■ OPDRACHT
Schrijf de tekst hieronder over de ontwikkeling van spraak en taal woord voor woord en in zijn geheel uit.

■ GEGEVEN TEKST
Ontwikkeling van spraak en taal

De ontwikkeling van spraak en taal bij uw kind begint bijna onmiddellijk na zijn intrede in deze wereld en is niet voltooid voor de leeftijd van 6 of 7. Deze ontwikkeling vindt plaats in fasen. U moet wel bedenken dat er aanzienlijke variaties zijn van kind tot kind, zelfs binnen hetzelfde gezin. Derhalve moet het volgende beschouwd worden als niet meer dan algemene richtlijnen.

Gedurende de eerste 3 maanden, te beginnen met de geboorteschreeuw, zal uw kind experimenteren met het maken van geluidjes en daarbij verschillende medeklinkers en klinkers voortbrengen die geen betekenis hebben. Gedurende deze periode wordt er veel gekird en gegorgeld. Het begrijpen van de taal blijft beperkt tot reacties op harde geluiden en vertrouwde stemmen.

Tussen 4 en 6 maanden, komt uw baby in het brabbelstadium, dat gepaard gaat met zuchten, brommen, gorgelen en lachen. Het huilen verschilt al naar gelang het een reactie is op pijn of honger. Uw kind gebruikt zijn stemgeluid om genoegen en ongenoegen te uiten.

■ OPGESLAGEN GEGEVENS
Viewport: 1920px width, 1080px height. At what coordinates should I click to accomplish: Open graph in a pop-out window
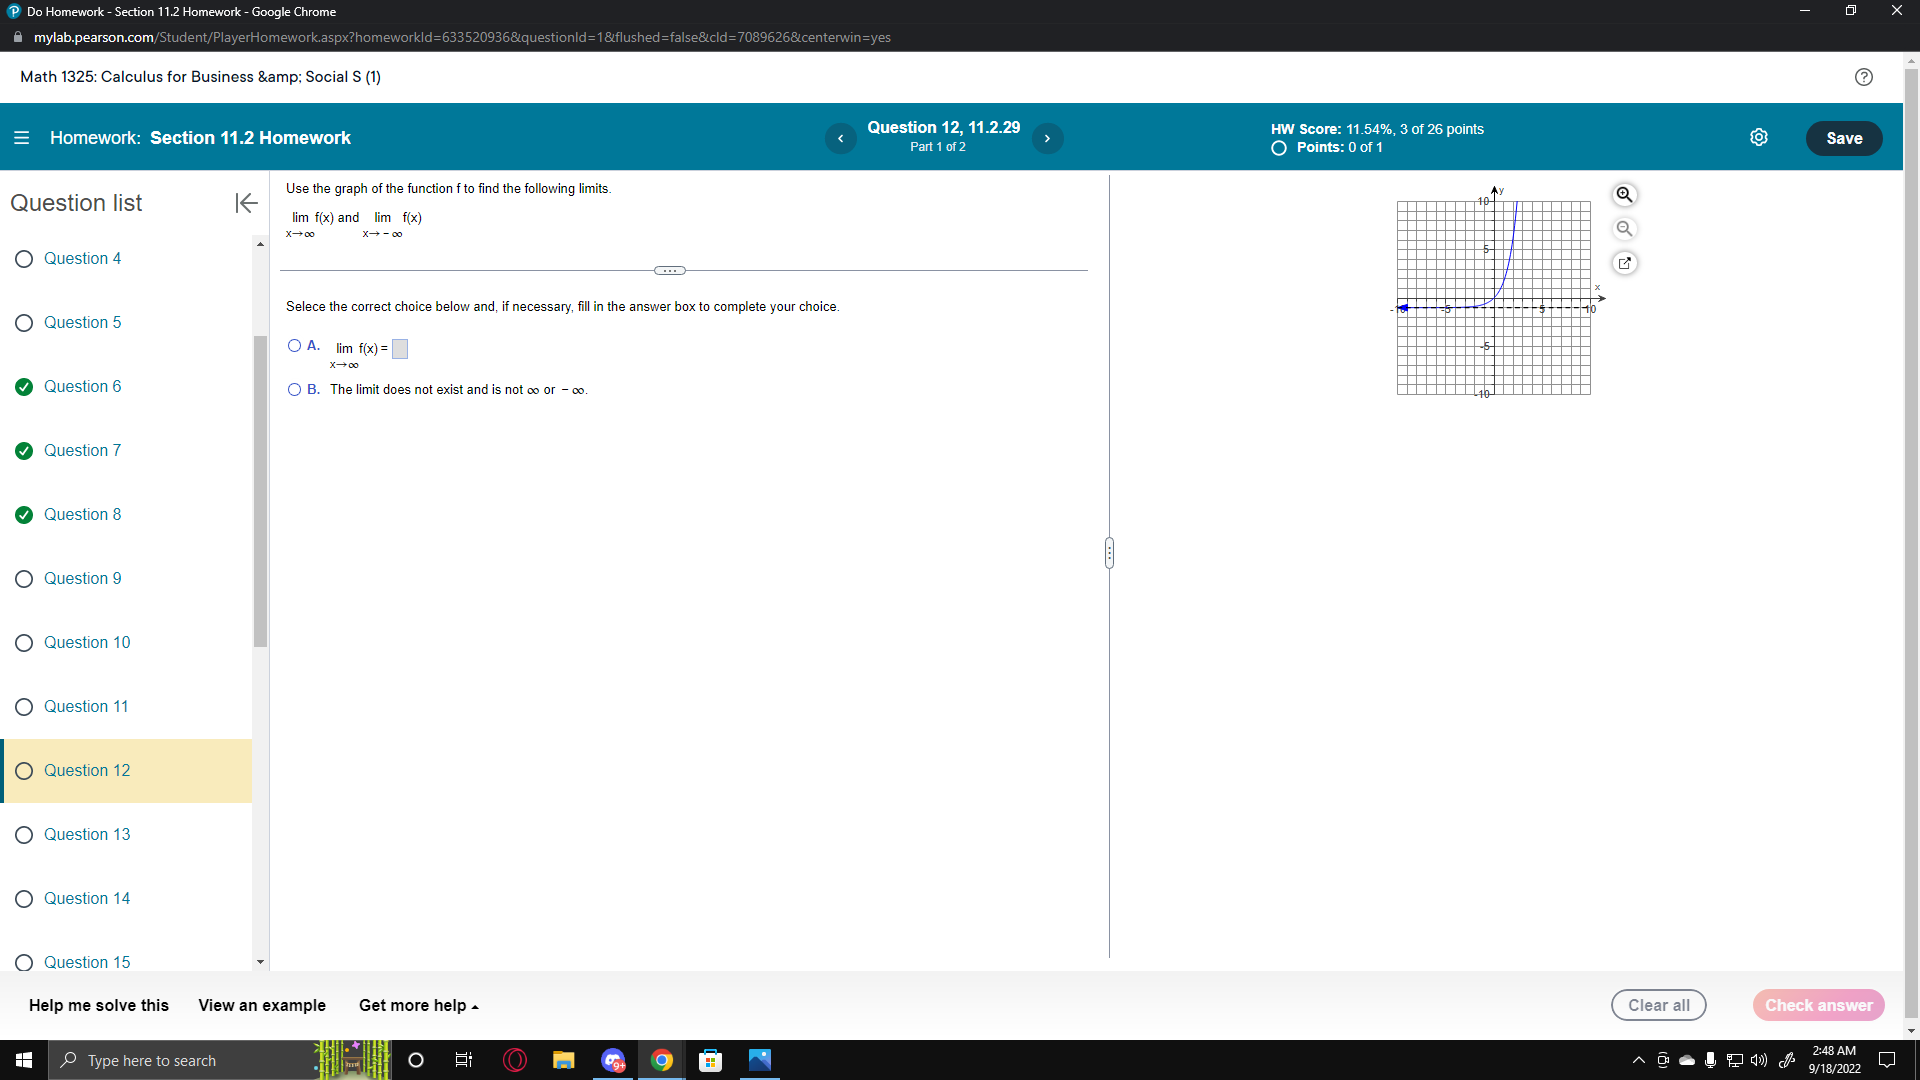pyautogui.click(x=1624, y=263)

■ ANTWOORD
Ontwikkeling van spraak en taal

De ontwikkeling van spraak en taal bij uw kind begint bijna onmiddellijk na zijn intrede in deze wereld en is niet voltooid voor de leeftijd van 6 of 7. Deze ontwikkeling vindt plaats in fasen. U moet wel bedenken dat er aanzienlijke variaties zijn van kind tot kind, zelfs binnen hetzelfde gezin. Derhalve moet het volgende beschouwd worden als niet meer dan algemene richtlijnen.

Gedurende de eerste 3 maanden, te beginnen met de geboorteschreeuw, zal uw kind experimenteren met het maken van geluidjes en daarbij verschillende medeklinkers en klinkers voortbrengen die geen betekenis hebben. Gedurende deze periode wordt er veel gekird en gegorgeld. Het begrijpen van de taal blijft beperkt tot reacties op harde geluiden en vertrouwde stemmen.

Tussen 4 en 6 maanden, komt uw baby in het brabbelstadium, dat gepaard gaat met zuchten, brommen, gorgelen en lachen. Het huilen verschilt al naar gelang het een reactie is op pijn of honger. Uw kind gebruikt zijn stemgeluid om genoegen en ongenoegen te uiten.